Edit to add: The images are old scans and so are 'dirty', so this is not expected to be an exact science. The threshold would need to be set to avoid the chance of false positives.
You probably should:
open each image
iterate through its pages (using Bitmap.GetFrameCount / Bitmap.SelectActiveFrame methods)
access bits of each page (using Bitmap.LockBits method)
analyze contents of each page (simple loop)
if contents is worthwhile then copy data to another image (Bitmap.LockBits and a loop)
This task isn't particularly complex but will require some code to be written. This site contains some samples that you may search for using method names as keywords).

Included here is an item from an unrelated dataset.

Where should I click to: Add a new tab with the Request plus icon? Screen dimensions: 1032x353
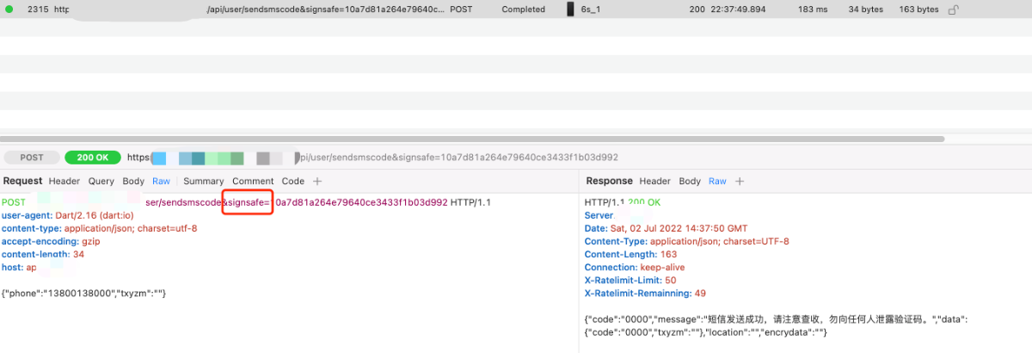tap(317, 182)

P.S. I assume that all of images can be successfully loaded into a System.Drawing.Bitmap.
You can do something like that with DotImage (disclaimer, I work for Atalasoft and have written most of the underlying classes that you'd be using). The code to do it will look something like this:
public void RemoveBlankPages(Stream source stm)
{
List<int> blanks = new List<int>();
if (GetBlankPages(stm, blanks)) {
// all pages blank - delete file? Skip? Your choice.
}
else {
// memory stream is convenient - maybe a temp file instead?

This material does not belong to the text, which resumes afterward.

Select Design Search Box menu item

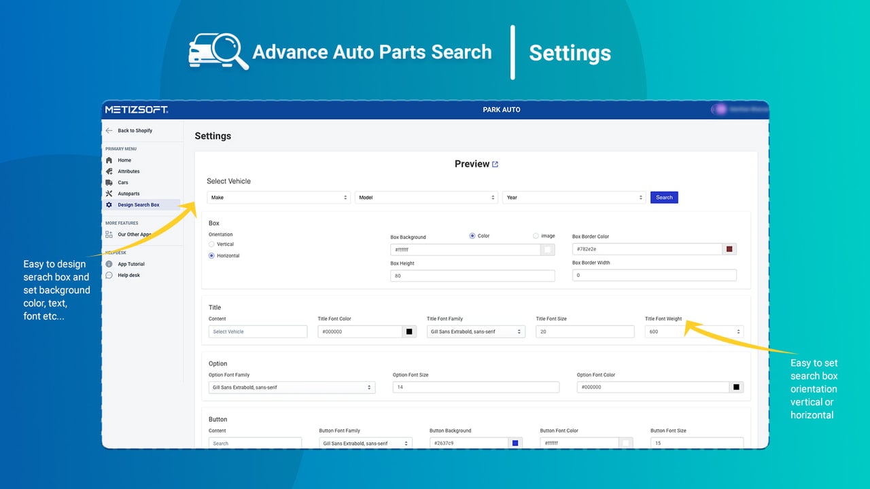pos(141,205)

using (MemoryStream ostm = new MemoryStream()) {
// pulls out all the blanks and writes to the temp stream
stm.Seek(0, SeekOrigin.Begin);
RemoveBlanks(blanks, stm, ostm);
CopyStream(ostm, stm); // copies first stm to second, truncating at end
}
}
}
private bool GetBlankPages(Stream stm, List<int> blanks)
{
TiffDecoder decoder = new TiffDecoder();
ImageInfo info = decoder.GetImageInfo(stm);
for (int i=0; i < info.FrameCount; i++) {
try {
stm.Seek(0, SeekOrigin.Begin);
using (AtalaImage image = decoder.Read(stm, i, null)) {
if (IsBlankPage(image)) blanks.Add(i);
}
}
catch {
// bad file - skip? could also try to remove the bad page:
blanks.Add(i);
}
}
return blanks.Count == info.FrameCount;
}
private bool IsBlankPage(AtalaImage image)
{
// you might want to configure the command to do noise removal and black border
// removal (or not) first.
BlankPageDetectionCommand command = new BlankPageDetectionCommand();
BlankPageDetectionResults results = command.Apply(image) as BlankPageDetectionResults;
return results.IsImageBlank;
}
private void RemoveBlanks(List<int> blanks, Stream source, Stream dest)
{
// blanks needs to be sorted low to high, which it will be if generated from
// above
TiffDocument doc = new TiffDocument(source);
int totalRemoved = 0;
foreach (int page in blanks) {
doc.Pages.RemoveAt(page - totalRemoved);
totalRemoved++;
}
doc.Save(dest);
}
You should note that blank page detection is not as simple as "are all the pixels white(-ish)?" since scanning introduces all kinds of interesting artifacts. To get the BlankPageDetectionCommand, you would need the Document Imaging package.
Are you interested in shrinking the files or just want to avoid people wasting their time viewing blank pages? You can do a quick and dirty edit of the files to rid yourself of known blank pages by just patching the second IFD to be 0x00000000. Here's what I mean - TIFF files have a simple layout if you're just navigating through the pages:
TIFF Header (4 bytes)
First IFD offset (4 bytes - typically points to 0x00000008)
IFD:
Number of tags (2-bytes)
{individual TIFF tags} (12-bytes each)
Next IFD offset (4 bytes)
Just patch the "next IFD offset" to a value of 0x00000000 to "unlink" pages beyond the current one.